The media has made a big deal about the worthlessness of the CCTV systems that have proved entirely ineffective at combating school violence. School and education authorities also laid blame on the cameras.

The country has been installing more and more cameras at schools nationwide since a middle school student committed suicide in Daegu in 2011 after suffering from excessive bullying and other abuse at school.

There are now over 100,000 CCTV cameras in schools across the nation. But in order for the system to be entirely effective at each school, that number would have to rise to 100 at each school, or roughly one million in total according to some estimates.

“Sociable, outgoing, and spirited,” reads the school profile of one of the suspected bullies who harassed the victim in Gyeongsan. A school administrator said that the school and teachers had no idea about the violence because the accused students were considered decent children who did not have any such problems in the past.

The school had a debate on school violence last year. On paper, the school is violence-free. But one day of police investigation discovered otherwise.

All the details in the boy’s suicide note turned out to be true. Police are now investigating other violence cases after discovering new leads. Investigators identified several groups of bullies that often gang up on other students.

In the past, the education minister visited the school while appearing on television as it was chosen as a good example of a violence-free environment. The victim would have been watching silently while harboring complaints of hypocrisy and injustice.

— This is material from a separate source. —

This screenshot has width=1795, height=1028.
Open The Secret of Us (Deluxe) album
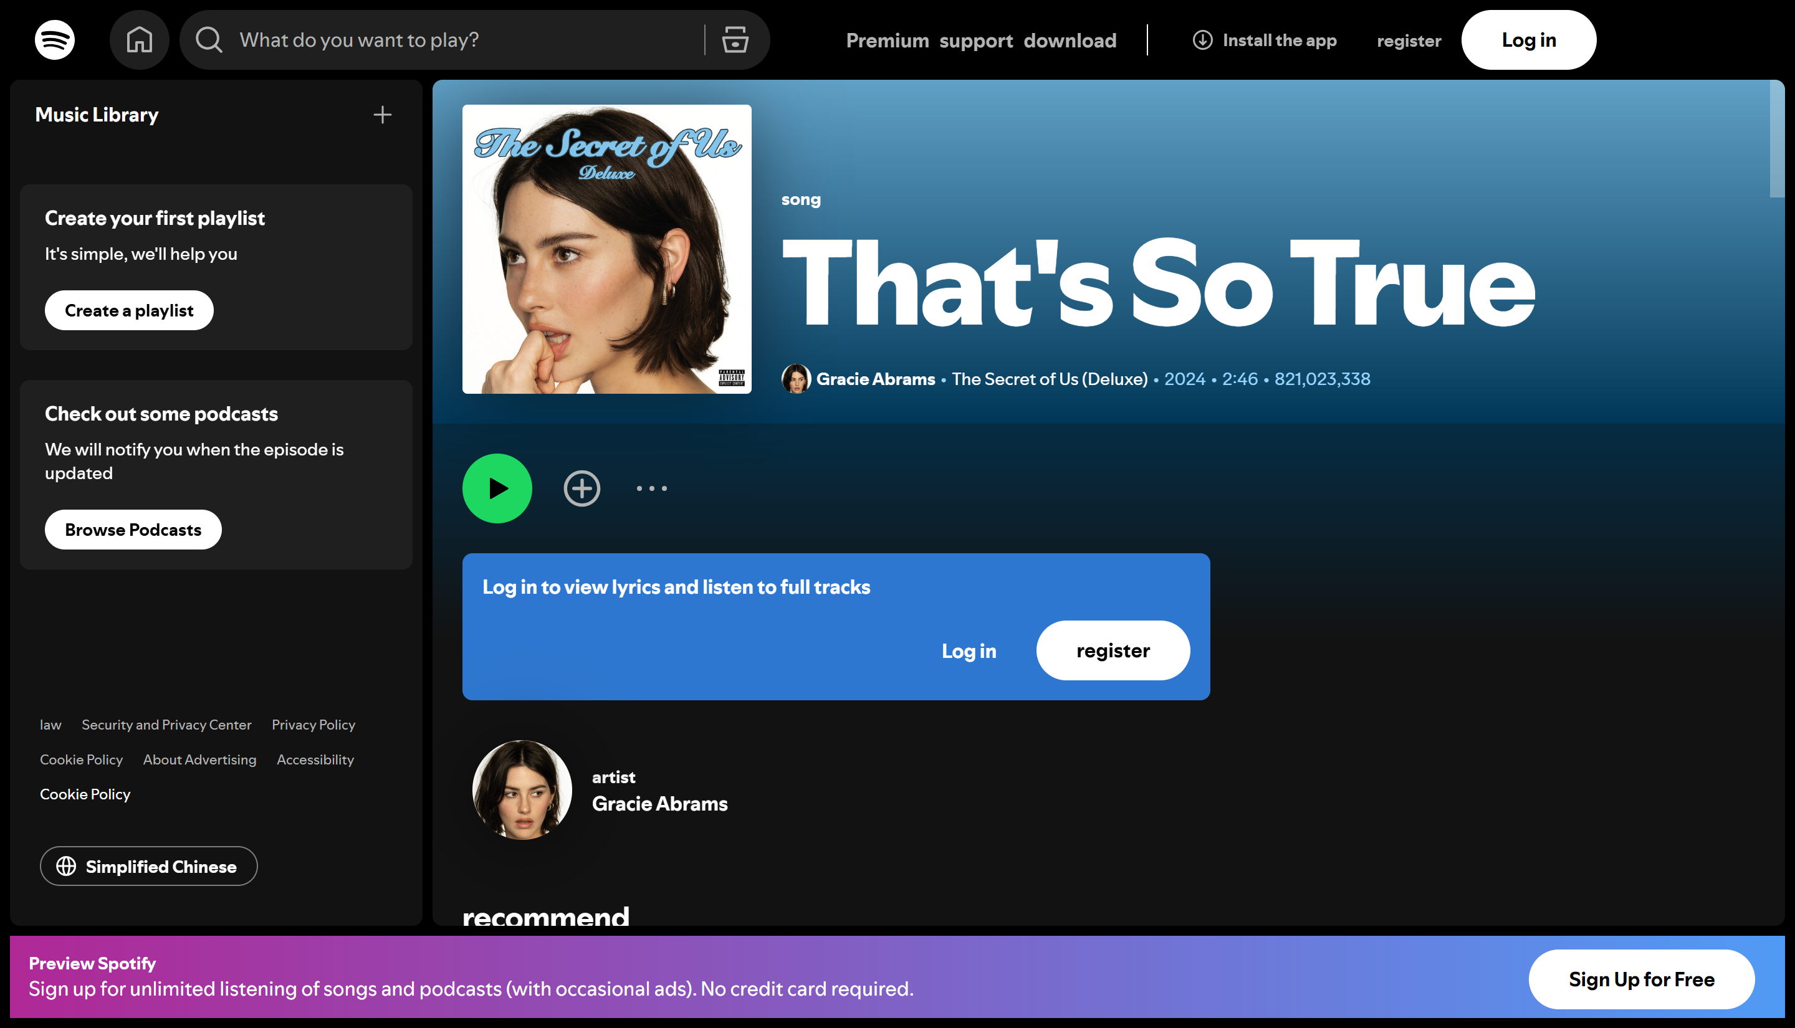pyautogui.click(x=1049, y=378)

The adults are clearly missing the point. What the boy was trying to say is not simply that the CCTV system is inadequate but rather that there is a critical lack of attention to the problem on the part of the school and teachers. The problem lies not with the cameras but with the adults at school. The monitoring system is not the main concern - society is.

Just as our eyes have blind spots - parts of the optic disc without cells to detect light - the human mind can be blind as well. When working in a repetitive pattern, humans often fail to perceive important details. We miss some of the important things when we work quickly out of habit.

It will not be simple to fix the problems. People need to closely examine their own weaknesses and also communicate with others. We must open our ears and listen in order to discover our own inner blind spots.

To reduce the blind spots related to school violence, education authorities must apply the same method.

If the role of schools and teachers remains one-dimensional and mechanical when interacting with students and parents, installing thousands more CCTV cameras won’t be of any use in reining in the violence.

Schools and teachers must take closer notice of their students and what goes on both inside and outside of classrooms. They must ask more questions and listen more. Extra cameras should come after conversation and reflection.

A friend of the boy who killed himself remembered that he always sat in the front row of his classroom to look up at the teacher even though he was pretty big.

There is a high school near the middle school. Students stormed out of the building in the evening. A group approached, and one student tapped on a peer’s shoulder. There was also one who was walking alone with his head down.

They were all passing under the banner that says, “Make our school violence-free” - and CCTV cameras.

*The author is an editorial writer of the JoongAng Ilbo.